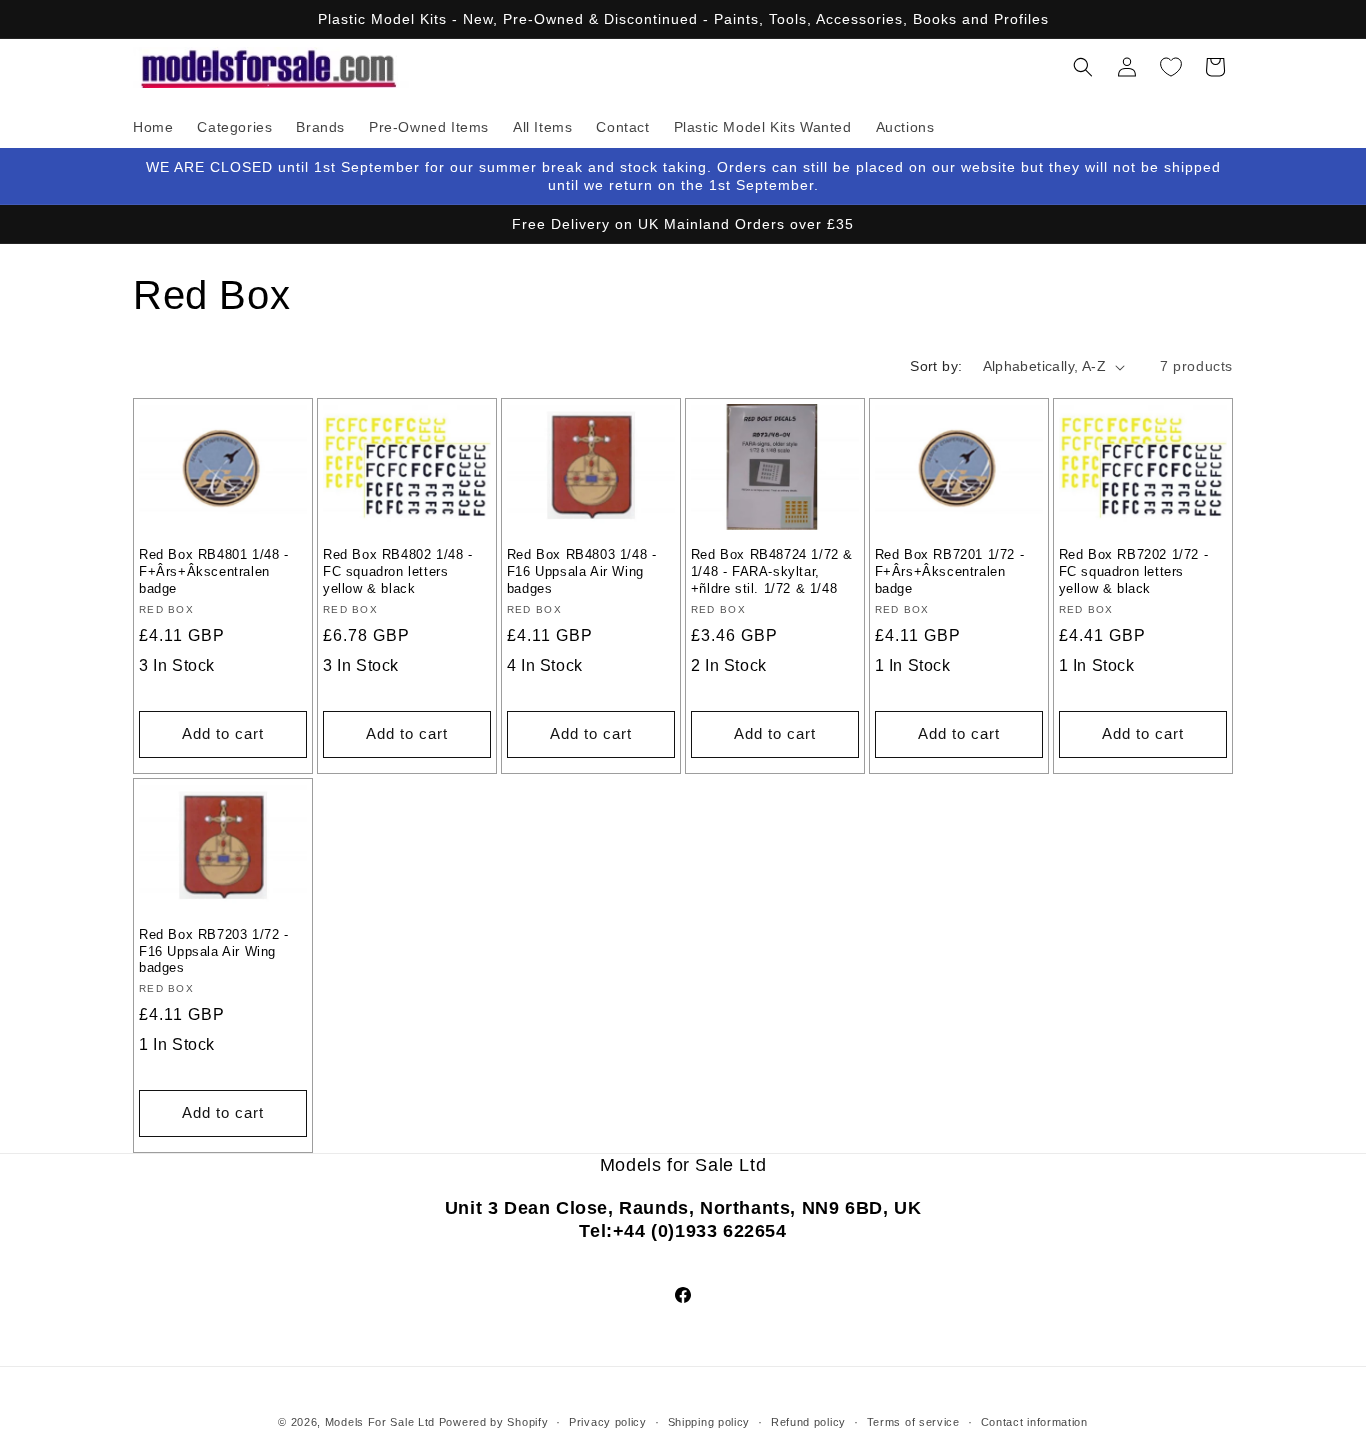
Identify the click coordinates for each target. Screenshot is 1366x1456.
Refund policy (808, 1422)
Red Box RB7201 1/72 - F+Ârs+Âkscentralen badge (950, 571)
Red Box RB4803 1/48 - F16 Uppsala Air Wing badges (582, 571)
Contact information (1034, 1422)
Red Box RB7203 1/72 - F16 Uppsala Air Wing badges (214, 951)
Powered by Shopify (494, 1422)
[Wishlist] (1171, 67)
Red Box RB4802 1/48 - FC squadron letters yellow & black (398, 571)
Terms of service (913, 1422)
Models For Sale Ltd (380, 1422)
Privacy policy (608, 1422)
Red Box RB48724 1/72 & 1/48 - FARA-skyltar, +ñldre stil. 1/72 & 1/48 (772, 571)
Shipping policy (709, 1422)
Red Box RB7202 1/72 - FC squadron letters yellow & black (1134, 571)
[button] (1083, 67)
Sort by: (936, 366)
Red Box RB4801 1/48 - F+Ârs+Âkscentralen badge (214, 571)
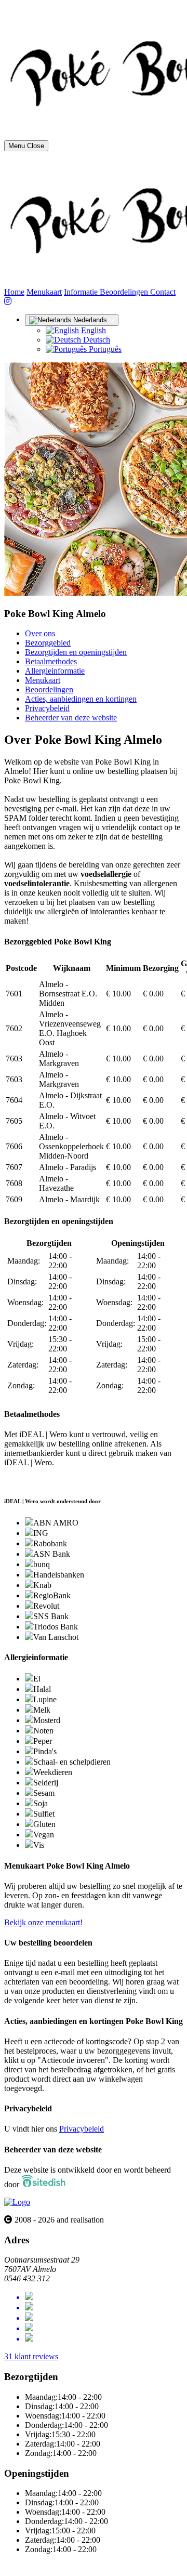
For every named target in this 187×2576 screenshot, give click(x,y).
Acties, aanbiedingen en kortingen (81, 698)
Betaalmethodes (51, 661)
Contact (163, 291)
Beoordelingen (125, 291)
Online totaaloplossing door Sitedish (63, 2566)
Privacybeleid (47, 708)
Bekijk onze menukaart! (43, 1922)
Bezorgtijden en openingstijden (76, 652)
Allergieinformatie (55, 670)
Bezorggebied (48, 642)
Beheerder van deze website (71, 717)
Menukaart (44, 291)
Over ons (40, 633)
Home (14, 291)
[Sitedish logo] (17, 2202)
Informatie (82, 291)
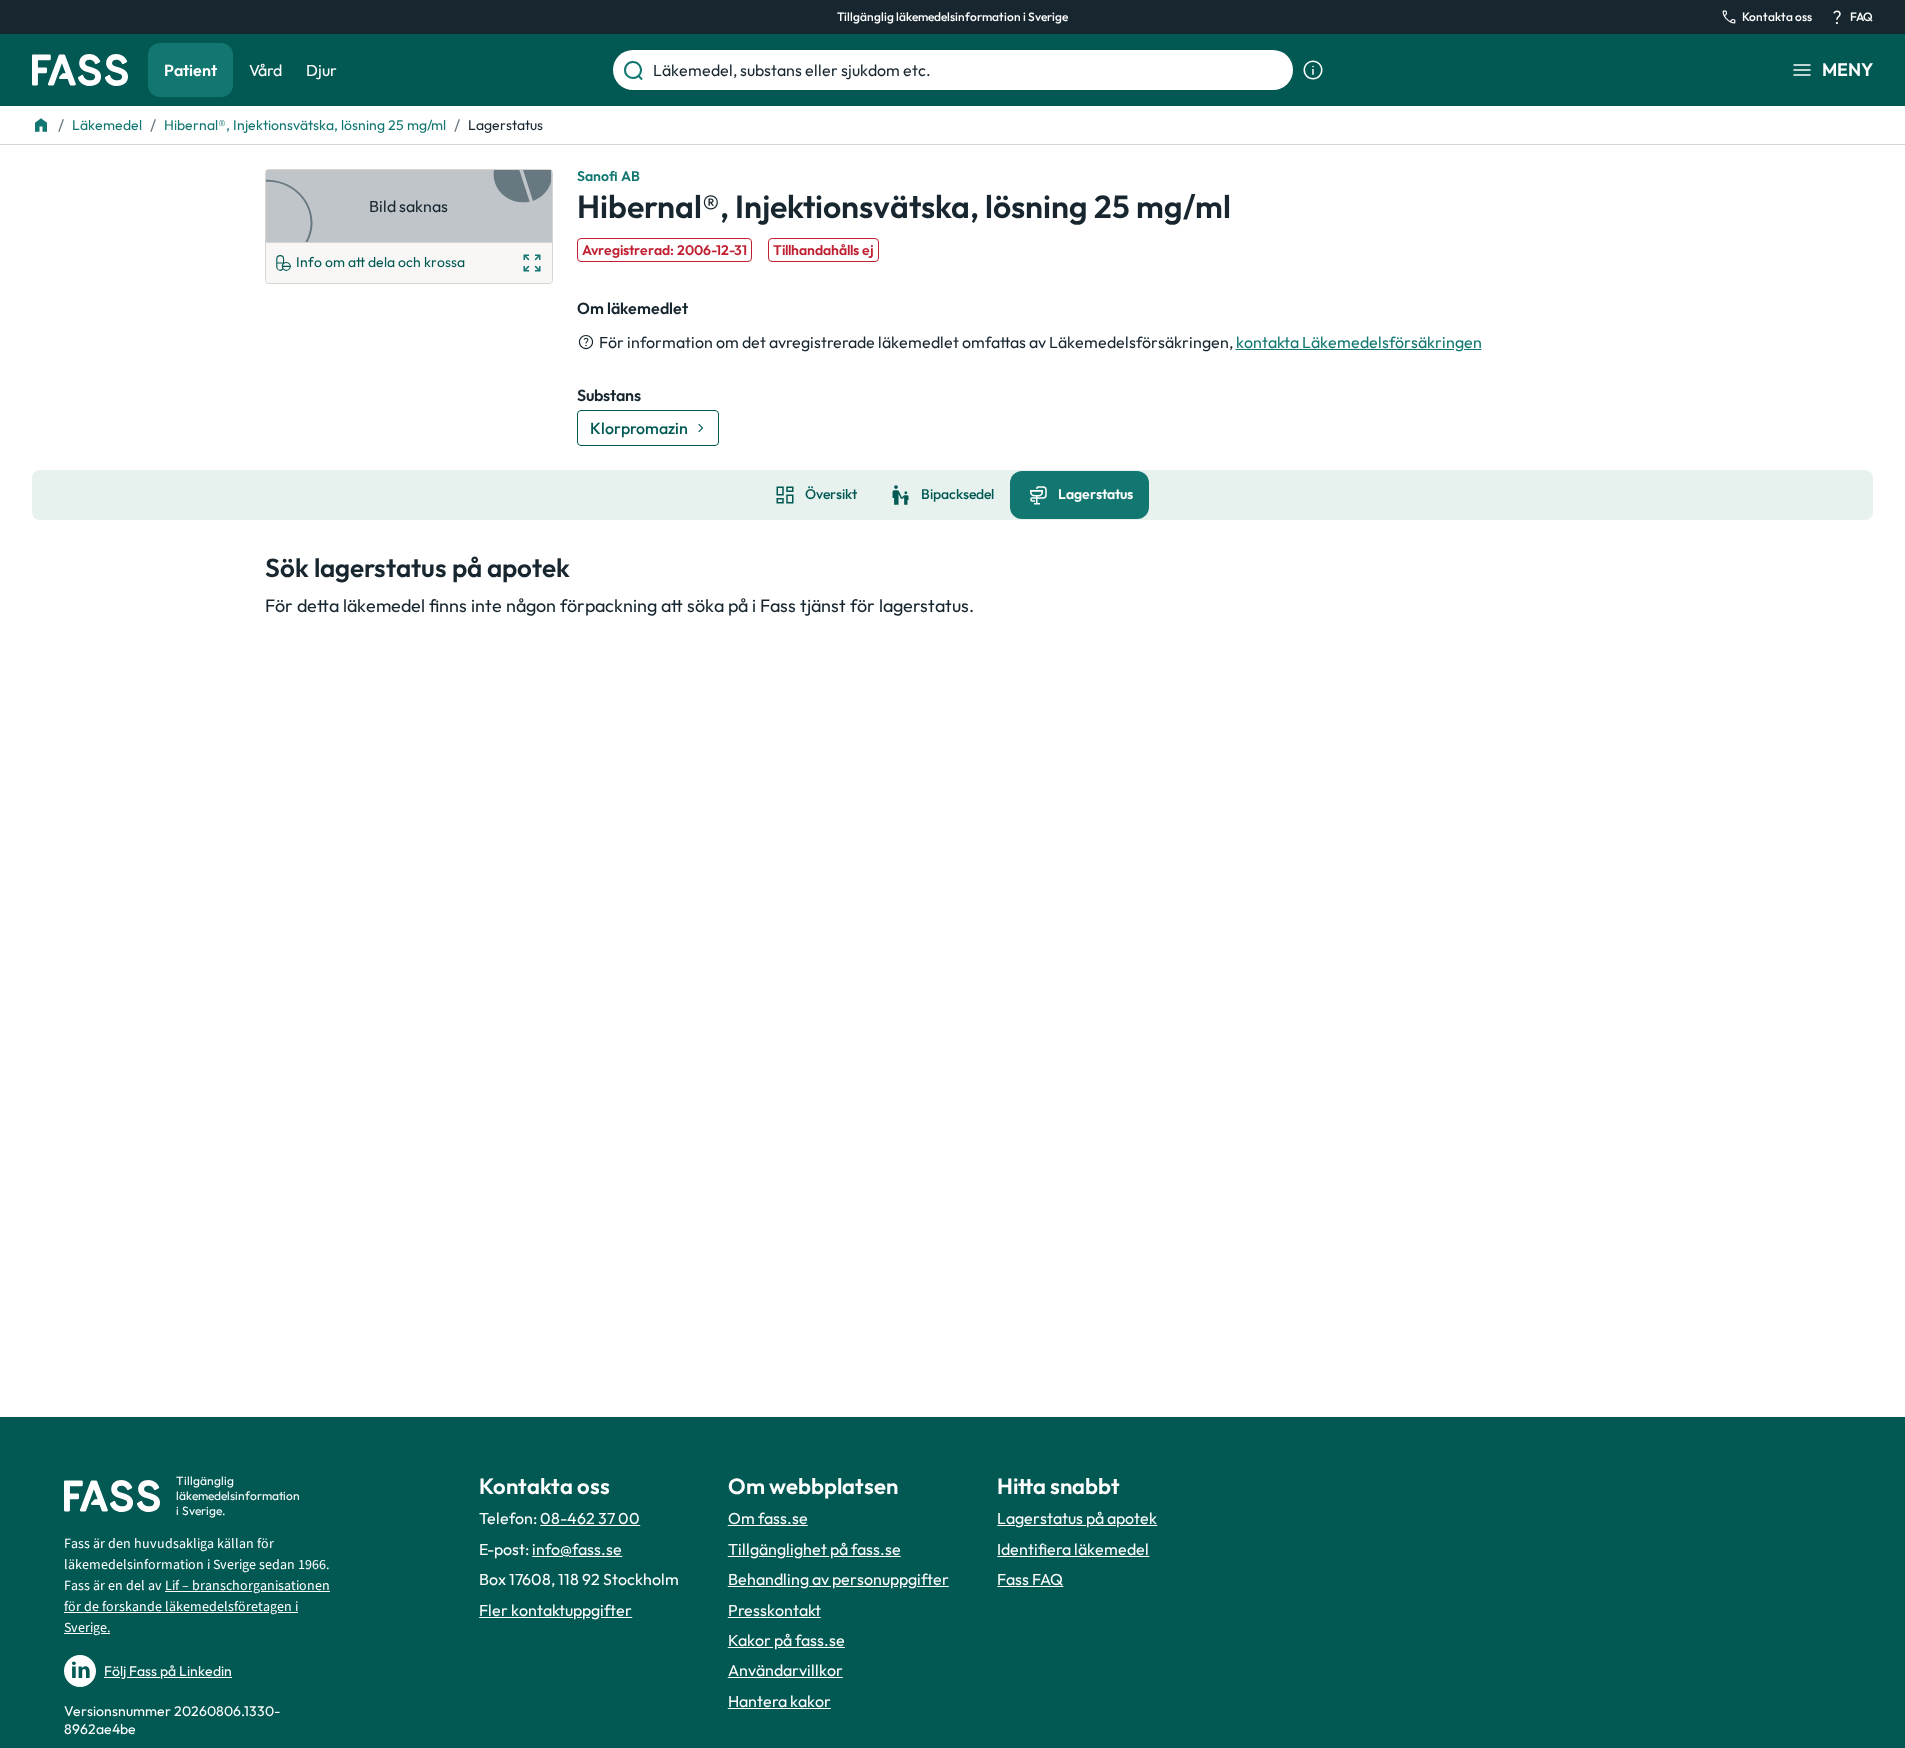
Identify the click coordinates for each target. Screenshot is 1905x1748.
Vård (265, 70)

_ _ _ _ _

◆ **ABOUT THIS EXERCISE**
Nothing but the lines from the one containing "Informatie (82, 291)" through the final line of the entries above should be given again, each exactly as written; omit the pictures.

◆ **RESPONSE**
Informatie (82, 291)
Identify the click coordinates for each target. Screenshot is 1905x1748.
Vård (265, 70)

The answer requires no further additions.